Es aún temprano para intentar un análisis totalizador del rock peruano y sus avances musicales. No obstante podemos constatar que ha salido de su encierro social y va ganando una dimensión que antes nunca tuvo. A pesar de su falta de difusión en estaciones radiales y televisoras, que prefieren seguir importando un rock menos sublevante, hoy amplios sectores juveniles optan por un rock en castellano que les habla de sus frustraciones. Pese a su estadío, todavía embrionario, los rockeros del Rímac se van abriendo paso, cimentándose su dinamismo en la existencia de mejores músicos y artistas que cantan e interpretan composiciones próximas a la sensibilidad del muchacho de La Victoria o Breña.

Es iluso pretender que el rock nacional se universalice entre todos los estratos de las nuevas generaciones de este país. El rock nunca ha querido institucionalizarse como la música de todos. Por el contrario, demarcó territorios generacionales y ha posibilitado la convivencia de tendencias. Ello quizá constituya una de las razones de una sobrevivencia espontánea y contradictoria que busca sucesivamente nuevos espacios. Así tenemos desde el rock pesado hasta el ligero. Variaciones que insisten tanto en connotaciones melódicas como subterráneas, búsquedas de fusión con la música andina y otros géneros que nos pueden deparar una consolidación cada vez más creciente.

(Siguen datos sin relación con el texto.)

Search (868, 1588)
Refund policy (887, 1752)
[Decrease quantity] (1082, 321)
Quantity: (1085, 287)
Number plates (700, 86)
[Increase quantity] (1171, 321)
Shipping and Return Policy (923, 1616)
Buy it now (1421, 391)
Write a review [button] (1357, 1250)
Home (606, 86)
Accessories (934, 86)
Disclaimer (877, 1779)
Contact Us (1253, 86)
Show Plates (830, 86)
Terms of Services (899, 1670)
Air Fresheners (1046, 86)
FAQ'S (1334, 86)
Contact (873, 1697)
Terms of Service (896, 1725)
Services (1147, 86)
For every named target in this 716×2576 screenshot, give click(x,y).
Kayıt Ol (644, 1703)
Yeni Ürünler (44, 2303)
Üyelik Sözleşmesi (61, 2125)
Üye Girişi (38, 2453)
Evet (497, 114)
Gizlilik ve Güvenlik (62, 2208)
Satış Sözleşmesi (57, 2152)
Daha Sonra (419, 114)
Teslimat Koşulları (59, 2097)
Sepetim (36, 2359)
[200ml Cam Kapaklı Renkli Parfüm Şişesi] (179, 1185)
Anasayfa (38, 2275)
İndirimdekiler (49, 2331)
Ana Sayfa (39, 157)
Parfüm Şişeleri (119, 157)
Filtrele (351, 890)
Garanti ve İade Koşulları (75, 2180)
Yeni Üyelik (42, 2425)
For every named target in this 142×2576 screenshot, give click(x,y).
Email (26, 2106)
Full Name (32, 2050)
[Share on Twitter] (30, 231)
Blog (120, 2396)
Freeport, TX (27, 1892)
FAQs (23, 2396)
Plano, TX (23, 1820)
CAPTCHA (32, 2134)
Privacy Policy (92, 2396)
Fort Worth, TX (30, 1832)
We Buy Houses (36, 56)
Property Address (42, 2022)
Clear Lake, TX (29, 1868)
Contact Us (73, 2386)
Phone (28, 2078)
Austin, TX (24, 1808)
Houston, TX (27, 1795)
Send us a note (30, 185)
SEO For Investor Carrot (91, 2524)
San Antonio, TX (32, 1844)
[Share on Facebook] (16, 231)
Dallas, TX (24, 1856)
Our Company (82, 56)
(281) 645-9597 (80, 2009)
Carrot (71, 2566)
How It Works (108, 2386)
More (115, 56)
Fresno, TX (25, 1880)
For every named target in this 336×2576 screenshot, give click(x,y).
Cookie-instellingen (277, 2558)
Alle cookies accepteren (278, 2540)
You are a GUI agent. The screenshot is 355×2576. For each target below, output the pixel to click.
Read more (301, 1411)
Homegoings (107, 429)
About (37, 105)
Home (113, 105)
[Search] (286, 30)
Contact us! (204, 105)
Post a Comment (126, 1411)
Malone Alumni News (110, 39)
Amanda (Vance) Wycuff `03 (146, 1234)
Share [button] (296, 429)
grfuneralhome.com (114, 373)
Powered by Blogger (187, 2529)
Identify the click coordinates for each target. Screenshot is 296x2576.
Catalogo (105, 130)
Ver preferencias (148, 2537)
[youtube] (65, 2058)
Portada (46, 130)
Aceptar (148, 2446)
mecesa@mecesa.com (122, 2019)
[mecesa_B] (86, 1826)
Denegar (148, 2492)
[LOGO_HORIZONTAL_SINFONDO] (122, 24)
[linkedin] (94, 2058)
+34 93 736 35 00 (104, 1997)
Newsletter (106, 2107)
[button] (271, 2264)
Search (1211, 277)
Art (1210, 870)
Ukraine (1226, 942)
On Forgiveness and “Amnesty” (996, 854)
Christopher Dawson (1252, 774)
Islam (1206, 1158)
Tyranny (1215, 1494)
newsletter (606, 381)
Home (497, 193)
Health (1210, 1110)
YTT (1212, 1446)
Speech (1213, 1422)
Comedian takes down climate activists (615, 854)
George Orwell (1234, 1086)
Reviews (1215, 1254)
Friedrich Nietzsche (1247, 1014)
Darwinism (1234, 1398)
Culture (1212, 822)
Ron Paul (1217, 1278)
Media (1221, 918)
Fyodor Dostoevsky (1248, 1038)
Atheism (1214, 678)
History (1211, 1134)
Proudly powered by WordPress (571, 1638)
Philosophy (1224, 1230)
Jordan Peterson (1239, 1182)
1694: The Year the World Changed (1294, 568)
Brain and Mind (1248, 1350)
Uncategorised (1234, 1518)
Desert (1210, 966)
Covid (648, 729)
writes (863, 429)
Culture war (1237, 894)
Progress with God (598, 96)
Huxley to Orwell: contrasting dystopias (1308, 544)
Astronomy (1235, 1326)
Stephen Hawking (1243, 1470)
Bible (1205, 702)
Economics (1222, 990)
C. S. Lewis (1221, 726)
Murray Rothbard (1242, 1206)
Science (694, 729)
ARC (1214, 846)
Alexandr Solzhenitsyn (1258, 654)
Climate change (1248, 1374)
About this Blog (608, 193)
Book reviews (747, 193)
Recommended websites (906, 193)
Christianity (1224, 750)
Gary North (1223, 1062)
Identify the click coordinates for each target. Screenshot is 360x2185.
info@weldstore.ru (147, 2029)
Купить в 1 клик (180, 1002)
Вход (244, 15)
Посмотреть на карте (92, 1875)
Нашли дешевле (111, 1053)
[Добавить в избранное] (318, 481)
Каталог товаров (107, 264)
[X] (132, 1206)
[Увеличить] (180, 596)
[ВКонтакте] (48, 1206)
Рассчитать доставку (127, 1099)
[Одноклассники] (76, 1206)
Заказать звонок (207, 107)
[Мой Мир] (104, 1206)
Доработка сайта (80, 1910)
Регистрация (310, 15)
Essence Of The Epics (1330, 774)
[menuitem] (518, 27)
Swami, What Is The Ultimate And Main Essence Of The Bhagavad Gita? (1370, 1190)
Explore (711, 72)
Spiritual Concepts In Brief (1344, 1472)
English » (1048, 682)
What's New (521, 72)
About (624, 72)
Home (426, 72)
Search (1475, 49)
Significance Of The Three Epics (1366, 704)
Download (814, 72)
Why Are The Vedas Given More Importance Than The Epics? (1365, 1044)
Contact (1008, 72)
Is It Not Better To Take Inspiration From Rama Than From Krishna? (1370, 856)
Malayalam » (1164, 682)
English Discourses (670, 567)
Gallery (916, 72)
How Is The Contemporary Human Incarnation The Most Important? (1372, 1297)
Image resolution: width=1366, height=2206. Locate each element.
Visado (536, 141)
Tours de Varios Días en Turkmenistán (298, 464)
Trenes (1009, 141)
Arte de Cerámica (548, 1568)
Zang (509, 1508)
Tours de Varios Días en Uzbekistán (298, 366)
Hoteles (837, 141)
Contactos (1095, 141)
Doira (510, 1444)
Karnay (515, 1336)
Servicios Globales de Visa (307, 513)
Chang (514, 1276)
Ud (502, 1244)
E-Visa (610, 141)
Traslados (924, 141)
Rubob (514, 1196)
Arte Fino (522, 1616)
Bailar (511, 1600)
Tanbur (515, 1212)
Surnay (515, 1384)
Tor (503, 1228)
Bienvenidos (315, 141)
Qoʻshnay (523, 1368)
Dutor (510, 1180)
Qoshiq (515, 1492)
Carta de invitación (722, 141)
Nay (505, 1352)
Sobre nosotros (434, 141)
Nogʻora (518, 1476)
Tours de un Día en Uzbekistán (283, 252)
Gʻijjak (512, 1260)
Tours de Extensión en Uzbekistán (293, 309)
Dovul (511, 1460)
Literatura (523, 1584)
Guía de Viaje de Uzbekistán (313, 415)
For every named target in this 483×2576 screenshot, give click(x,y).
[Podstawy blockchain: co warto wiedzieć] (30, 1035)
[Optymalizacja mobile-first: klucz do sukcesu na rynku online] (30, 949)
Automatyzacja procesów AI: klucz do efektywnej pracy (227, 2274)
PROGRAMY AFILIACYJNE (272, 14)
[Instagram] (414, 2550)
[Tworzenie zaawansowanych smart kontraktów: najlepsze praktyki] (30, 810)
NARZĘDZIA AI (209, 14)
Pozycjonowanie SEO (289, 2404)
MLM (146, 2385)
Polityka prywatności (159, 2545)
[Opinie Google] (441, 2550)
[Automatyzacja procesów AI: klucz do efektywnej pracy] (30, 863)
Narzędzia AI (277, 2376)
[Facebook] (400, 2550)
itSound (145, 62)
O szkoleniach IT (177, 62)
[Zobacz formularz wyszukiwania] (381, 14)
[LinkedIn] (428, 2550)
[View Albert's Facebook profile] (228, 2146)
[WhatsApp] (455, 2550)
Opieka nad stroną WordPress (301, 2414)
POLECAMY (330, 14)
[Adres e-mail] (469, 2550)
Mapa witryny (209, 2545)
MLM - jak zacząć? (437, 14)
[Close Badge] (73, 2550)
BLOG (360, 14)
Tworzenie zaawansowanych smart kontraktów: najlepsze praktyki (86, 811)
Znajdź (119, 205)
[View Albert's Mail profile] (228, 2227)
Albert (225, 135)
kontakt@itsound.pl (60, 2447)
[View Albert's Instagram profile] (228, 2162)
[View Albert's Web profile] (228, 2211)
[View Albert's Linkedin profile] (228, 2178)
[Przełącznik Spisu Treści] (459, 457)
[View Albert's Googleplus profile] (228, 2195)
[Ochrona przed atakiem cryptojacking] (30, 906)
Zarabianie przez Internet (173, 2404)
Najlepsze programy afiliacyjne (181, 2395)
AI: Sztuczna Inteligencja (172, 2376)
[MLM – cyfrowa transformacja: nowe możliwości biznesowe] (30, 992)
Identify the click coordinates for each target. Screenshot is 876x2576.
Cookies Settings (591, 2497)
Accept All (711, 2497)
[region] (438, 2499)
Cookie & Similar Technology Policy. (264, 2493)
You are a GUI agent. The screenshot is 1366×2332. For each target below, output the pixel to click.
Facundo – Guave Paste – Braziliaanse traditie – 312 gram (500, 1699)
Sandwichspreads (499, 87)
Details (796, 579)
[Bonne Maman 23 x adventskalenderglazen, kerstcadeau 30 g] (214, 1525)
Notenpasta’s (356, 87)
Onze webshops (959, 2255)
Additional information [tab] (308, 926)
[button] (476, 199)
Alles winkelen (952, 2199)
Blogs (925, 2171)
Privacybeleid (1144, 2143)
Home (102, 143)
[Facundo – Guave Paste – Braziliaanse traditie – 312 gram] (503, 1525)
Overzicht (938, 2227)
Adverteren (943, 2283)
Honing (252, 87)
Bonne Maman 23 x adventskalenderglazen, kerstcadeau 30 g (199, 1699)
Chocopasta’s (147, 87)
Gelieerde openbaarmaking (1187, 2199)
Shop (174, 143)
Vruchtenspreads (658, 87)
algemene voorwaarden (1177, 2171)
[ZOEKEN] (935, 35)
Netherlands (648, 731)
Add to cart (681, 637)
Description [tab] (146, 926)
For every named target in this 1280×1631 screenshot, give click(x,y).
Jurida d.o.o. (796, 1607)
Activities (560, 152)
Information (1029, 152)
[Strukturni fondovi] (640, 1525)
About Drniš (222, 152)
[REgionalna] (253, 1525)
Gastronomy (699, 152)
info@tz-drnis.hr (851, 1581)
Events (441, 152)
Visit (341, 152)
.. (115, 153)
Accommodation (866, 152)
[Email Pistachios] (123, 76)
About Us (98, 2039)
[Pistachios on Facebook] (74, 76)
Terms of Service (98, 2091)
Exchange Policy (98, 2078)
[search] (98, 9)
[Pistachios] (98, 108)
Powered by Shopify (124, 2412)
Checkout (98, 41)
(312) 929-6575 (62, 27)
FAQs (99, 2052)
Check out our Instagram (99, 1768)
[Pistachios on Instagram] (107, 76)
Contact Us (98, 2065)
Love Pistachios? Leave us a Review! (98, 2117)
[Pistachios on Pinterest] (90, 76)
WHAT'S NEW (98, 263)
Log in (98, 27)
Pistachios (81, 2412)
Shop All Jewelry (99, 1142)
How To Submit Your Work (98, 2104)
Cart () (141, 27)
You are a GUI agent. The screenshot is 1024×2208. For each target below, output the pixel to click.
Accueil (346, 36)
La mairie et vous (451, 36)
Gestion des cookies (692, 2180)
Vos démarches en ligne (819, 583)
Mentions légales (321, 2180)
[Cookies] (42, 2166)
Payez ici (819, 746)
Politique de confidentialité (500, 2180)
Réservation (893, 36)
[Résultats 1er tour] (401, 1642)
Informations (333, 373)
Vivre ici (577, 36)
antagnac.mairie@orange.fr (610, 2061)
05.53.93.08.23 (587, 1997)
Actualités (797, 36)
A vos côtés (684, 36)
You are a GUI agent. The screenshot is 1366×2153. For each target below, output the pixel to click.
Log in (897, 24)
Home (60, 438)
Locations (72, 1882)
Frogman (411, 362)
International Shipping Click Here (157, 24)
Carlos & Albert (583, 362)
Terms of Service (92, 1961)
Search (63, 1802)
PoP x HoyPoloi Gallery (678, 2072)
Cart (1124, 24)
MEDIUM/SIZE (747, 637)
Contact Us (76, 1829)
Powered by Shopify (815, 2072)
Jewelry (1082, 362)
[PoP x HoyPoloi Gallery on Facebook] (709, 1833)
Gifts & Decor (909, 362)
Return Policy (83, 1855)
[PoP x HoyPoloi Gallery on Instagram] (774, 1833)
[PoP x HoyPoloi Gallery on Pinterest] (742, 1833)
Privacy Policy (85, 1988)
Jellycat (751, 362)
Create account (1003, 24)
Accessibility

Muchas voces critican las manifestaciones rockeras por aspectos extramusicales de los grupos subterráneos, como el irrespeto de normas y convenciones sociales, o las veleidades anarquistas de sus letras. Olvidan que juventud es sinónimo de humor, desafío y libre expresión de sentimientos e ideas, vivencias que no pueden ser ahogadas, y que en todo caso, son reales. Otros, maniqueístamente, dividen el mundo de la música entre lo liberador y lo enajenante, en forma por lo demás simplista. El rock es música, es letra, es ritmo, es cambio. Incluso, no es necesario a veces –en el caso del rock– escuchar una letra para interiorizar un cierto sentimiento de ánimo. En ocasiones, el ritmo es suficiente, invitándonos a bailar, desfogar o canalizar tensiones o pulsiones interiores. Obviamente, las letras en castellano promueven una identificación más explícita, más veloz, más simple, si se quiere, sin referencias necesariamente clasistas, sino más bien generacionales. Ello puede desconcertar al que pretende una aproximación esquemática entre rock y sociedad.
Por lo demás, ninguna forma artística con raigambre nació necesariamente con raigambre. Todo canal de expresión fue formando su público, en una interrelación estrecha con ese mismo público. Y el rock nacional va caminando seguramente hacia allí, quizá lentamente, en medio del caos que lo caracteriza, sin un Pink Floyd o un Frank Zappa en el firmamento, y hasta con traspiés y retrocesos.
No basta formular una propuesta musical que transmita a los jóvenes necesidades significativas. La comunicación artística requiere de masas y colectividades proclives a asumirlas. Uno de los límites de la expansión rockera de los grupos nacionales ha sido, indudablemente, la actitud renuente de los medios. Pero también es cierto que durante mucho tiempo los grupos locales creyeron en el camino de la imitación de lo extranjero. No percibieron que sólo el talento y nuevas raíces podían competir con la perfección y adelanto de los nuevos equipos de sonido. Las carencias tecnológicas tendrán que suplirse con creatividad e imaginación. El bloqueo de la radio, la televisión y la industria musical, tendrá que ser remontado con circuitos alternativos y sellos discográficos que evadan el monopolio que impone el mercado de la comunicación.
Pero todo ello no bastará si los grupos se alejan de las ideas, los sentires y necesidades de un espectador que encuentra en el rock una vía de expresión.



FUENTE:
Pérez, Álamo (1986). El pueblo y el rock. En: Huayno, vals, chicha, rock: ¿Música popular peruana? Lima: Centro Peruano de Estudios Sociales (CEPES), pp. 33-36.